Tag Archives: Troy Deeney

The latest managerial updates provide stark roundup

12 Feb

A day spent rooting through the detritus of Brentford’s defeat to Watford on Tuesday night and all the fallout from the club’s statement regarding Mark Warburton ended with little satisfaction and even more mystery. Indeed, with Aston Villa sacking Paul Lambert and QPR failing to appoint Tim Sherwood (a man linked with more vacancies than The Bates Motel) the managerial merry go round seems set to gather pace.

To read the rest of this article, season 2014/15 is now available to download onto Kindle (and other electronic reading device) in full. Containing additional material and even some (poor) editing, you can get it here for less than the cost of a Griffin Park matchday programme or Balti Pie.

Thanks for reading and all your comments over the course of the season. For now, I need to make more space on the site for any follow up. However, ‘close season’ will continue in full, further on.

[Data excerpt]:
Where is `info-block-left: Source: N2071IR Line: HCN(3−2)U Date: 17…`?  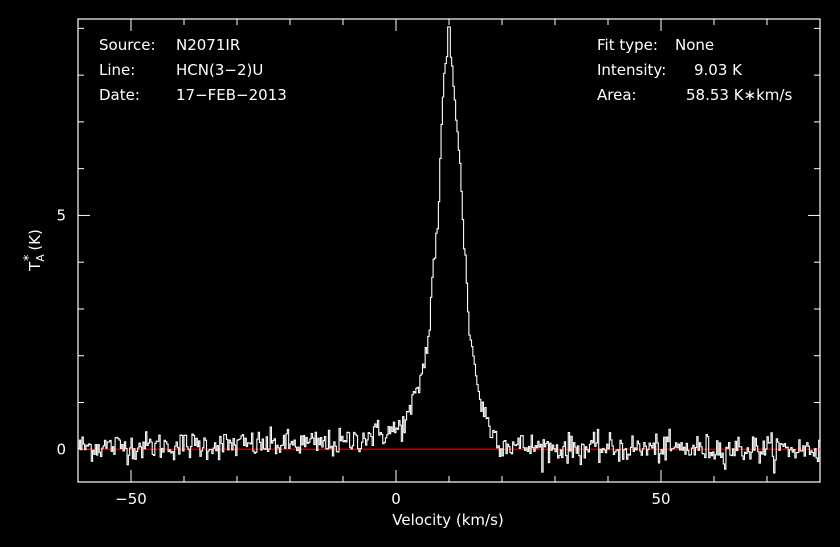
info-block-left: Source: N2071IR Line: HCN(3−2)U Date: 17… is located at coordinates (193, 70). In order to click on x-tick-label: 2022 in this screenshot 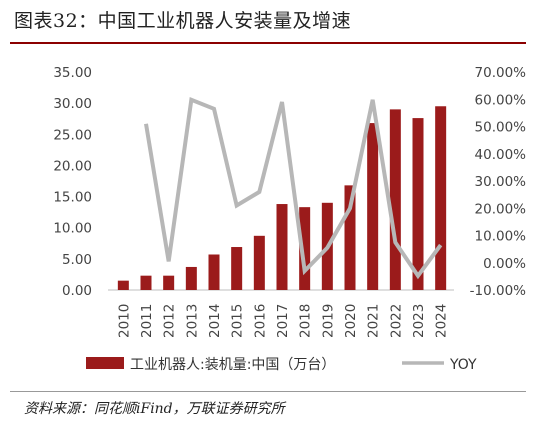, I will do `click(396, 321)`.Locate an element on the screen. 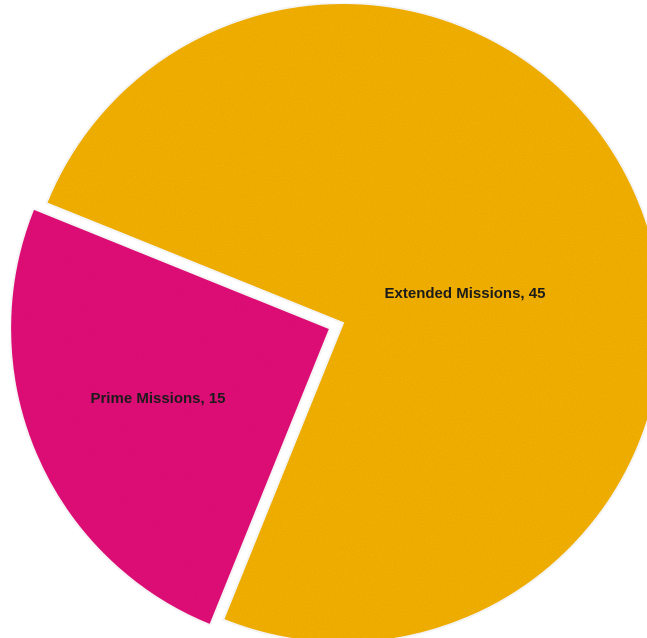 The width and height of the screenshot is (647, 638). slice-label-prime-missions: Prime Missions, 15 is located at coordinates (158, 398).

[Work order 1]:
Alter the passage of the Brentford blog post from "A day spent" to "full, further on." by replacing "Watford" with "Fulham".
[Work order 2]:
According to the Brentford blog post, which club sacked Paul Lambert?
[Work order 3]:
Resume the Brentford blog post after its final sentence and carry it further.

[Task output 1]:
A day spent rooting through the detritus of Brentford’s defeat to Fulham on Tuesday night and all the fallout from the club’s statement regarding Mark Warburton ended with little satisfaction and even more mystery. Indeed, with Aston Villa sacking Paul Lambert and QPR failing to appoint Tim Sherwood (a man linked with more vacancies than The Bates Motel) the managerial merry go round seems set to gather pace.

To read the rest of this article, season 2014/15 is now available to download onto Kindle (and other electronic reading device) in full. Containing additional material and even some (poor) editing, you can get it here for less than the cost of a Griffin Park matchday programme or Balti Pie.

Thanks for reading and all your comments over the course of the season. For now, I need to make more space on the site for any follow up. However, ‘close season’ will continue in full, further on.

[Task output 2]:
Aston Villa

[Task output 3]:
Sacking, Stroud and statements. Another quiet day at the office

11 Feb

We’ll get to Brentford – Watford in a moment but can only start with yesterday’s speculation around Mark Warburton and the utterly bizarre statement issued by the club in regards to his situation. This, after Matt Hughes in The Times reported he is due to be sacked at the end of the season – even if the Bees reach the Premiership

I’ve read some gumph in my time (including most of this blog site) but this really tops the lot. As a means of providing clarity and reassurance it was about as effective as Keith Stroud in a decision making process.

Written in some form of quasi-legalese, I almost wondered if something had been lost in translation as this was being dictated to the communications team. The wording, grammar and punctuation were so badly structured that I can’t imagine even our staff of being able to deliberately produce something so poor off their own backs.

Perhaps there was a crackling phone line from not Spain that caused the statement to include the analogy (and the rogue commas aren’t mine): “Football is sometimes called a village, and in any village, gossip and rumours can spread like wildfire, whether or not such rumours are true.

East Horsley and Chalfont St Peter are villages (although I have no idea if either are hotbeds of rumour and gossip). The global game of football, even at its most metaphorical, is not. The whole thing was so odd I had images of the media team and back room staff trying out as construction worker, cowboy, traffic cop etc in a Village People tribute video. And that’s not a good place to be.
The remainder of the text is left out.